As Oliver writes in her poem "When I Am Among the Trees":

When I am among the trees,

especially the willows and the honey locust,

equally the beech, the oaks and the pines,

they give off such hints of gladness.

I would almost say that they save me, and daily.

I am so distant from the hope of myself,

in which I have goodness, and discernment,

and never hurry through the world

but walk slowly, and bow often.

Around me the trees stir in their leaves

and call out, "Stay awhile."

The light flows from their branches.

And they call again, "It's simple," they say,

"and you too have come

into the world to do this, to go easy, to be filled

with light, and to shine."

(Thirst: 4)

Oliver's poetry reminded us again and again to return to the small, silent voice within, in order to discern the call of the soul from the old voices "shouting / their bad advice" ("The Journey"). The prophetic, contemplative voice of Merton called us to ecological awareness, and a return to the natural world as a dialogue with the Sacred, while Oliver asked us, "are you breathing just a little, and calling it a life?" ("Have You Ever Tried to Enter the Long Black Branches") and urged us onward with her question, "What is it you plan to do / with your one wild and precious life?" ("The Summer Day").

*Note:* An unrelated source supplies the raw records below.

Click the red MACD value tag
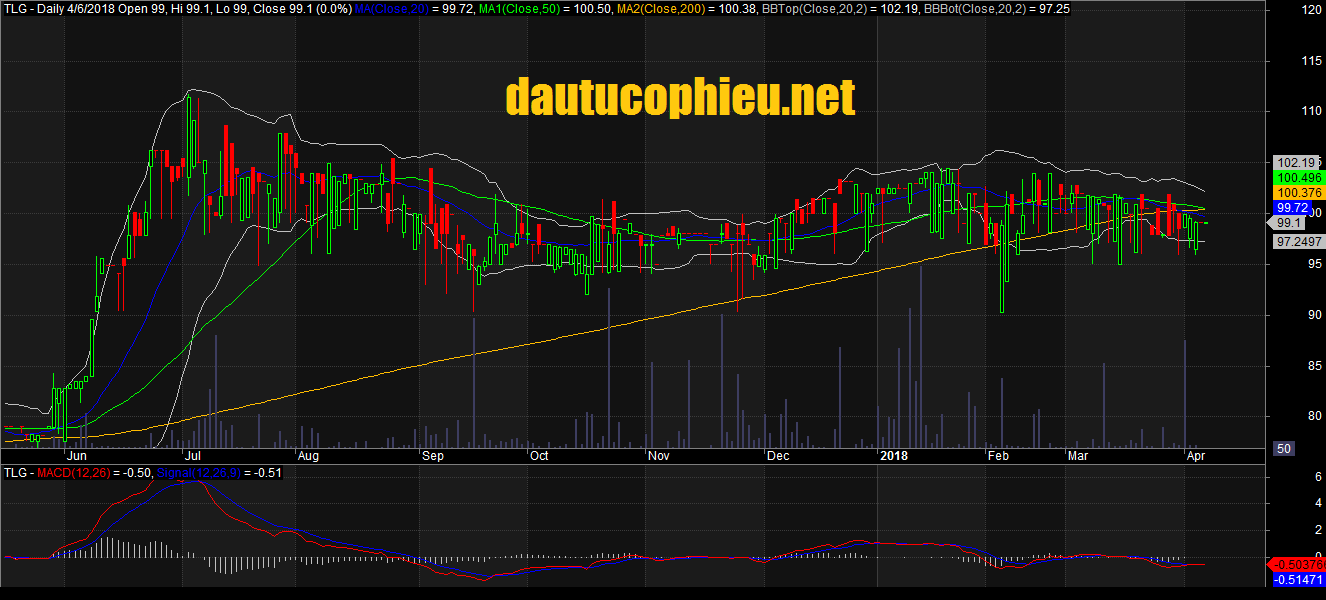 [x=1296, y=564]
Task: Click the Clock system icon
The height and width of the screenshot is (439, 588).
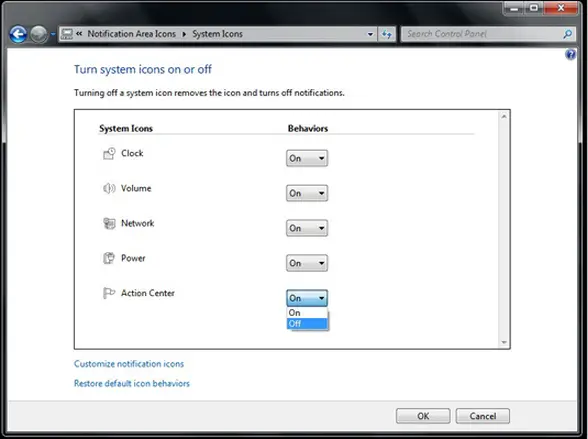Action: pyautogui.click(x=109, y=154)
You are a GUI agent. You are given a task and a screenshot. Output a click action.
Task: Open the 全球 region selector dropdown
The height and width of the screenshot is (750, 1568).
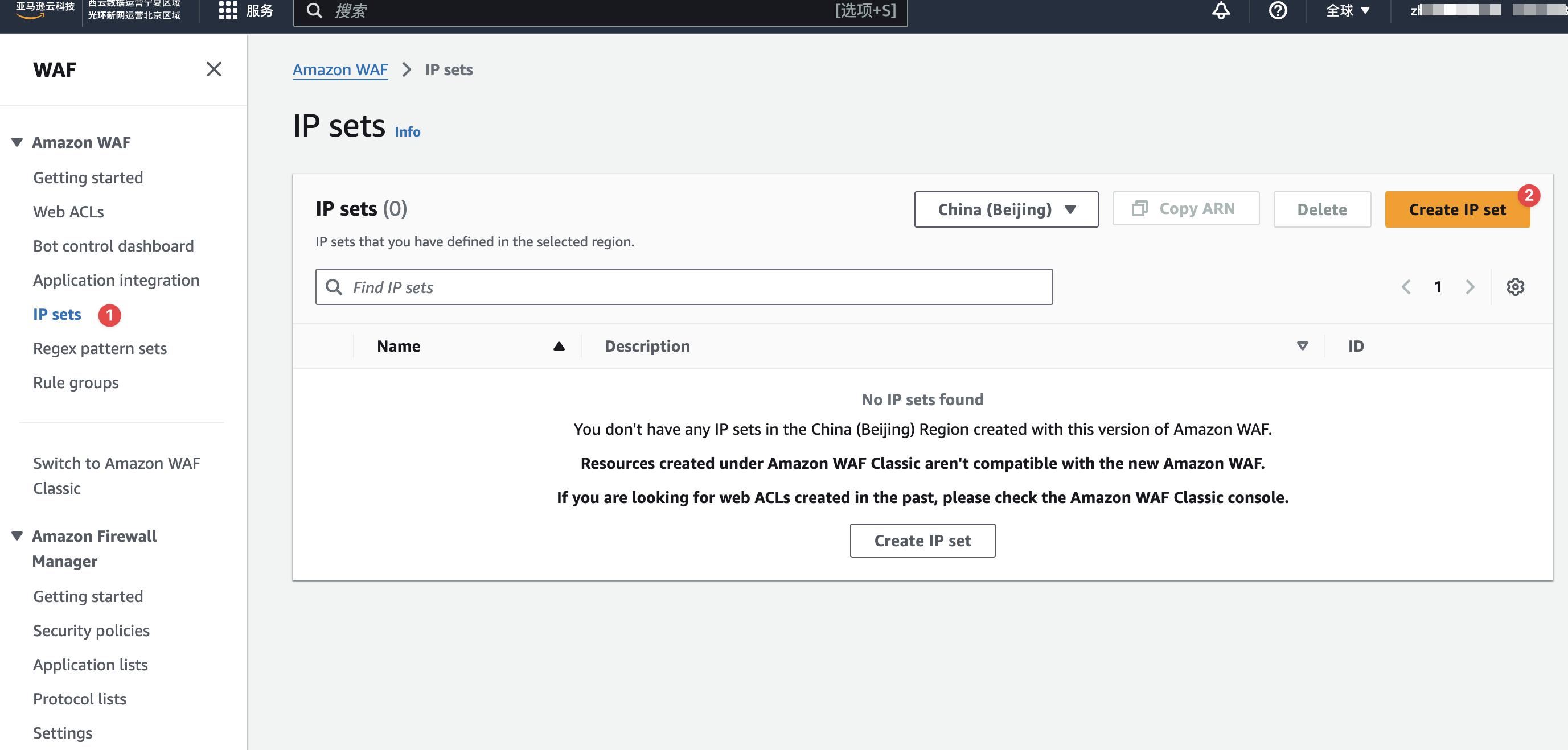tap(1347, 10)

My role was to "embody" the work, and assist participants in not only locating and landing Merton's prose and Oliver's poetry in the body, but also to guide retreatants in discovering the poetry of their own bodies. Through a gentle led flow, I encouraged participants to dialogue with their own embodied awareness, to allow any images, symbols, or sounds to arise, and to allow those "gifts" of the body's unconscious to enter into the movement itself. This form of an embodied lectio divina, or sacred reading, invited a contemplative dialogue and dance between body and spirit, and uncovered for participants the ways in which the soul or spirit hides and wishes to emerge from within our physical form.

As Oliver reminds us, "the soul, after all, is only a window," and the body is the opening. A contemplative approach to embodied spiritual practices can open us to the voice of our soul, and invite a response in ways we might never have imagined possible. It is, after all, "no more difficult / than the wakening from a little sleep" ("Have You Ever Tried to Enter...").

Jonathan and I plan to offer additional work on Merton's prose and Oliver's poetry in 2015. We hope you'll join us on this exciting and embodied pilgrimmage to awakening into the ordinary "speech a day makes."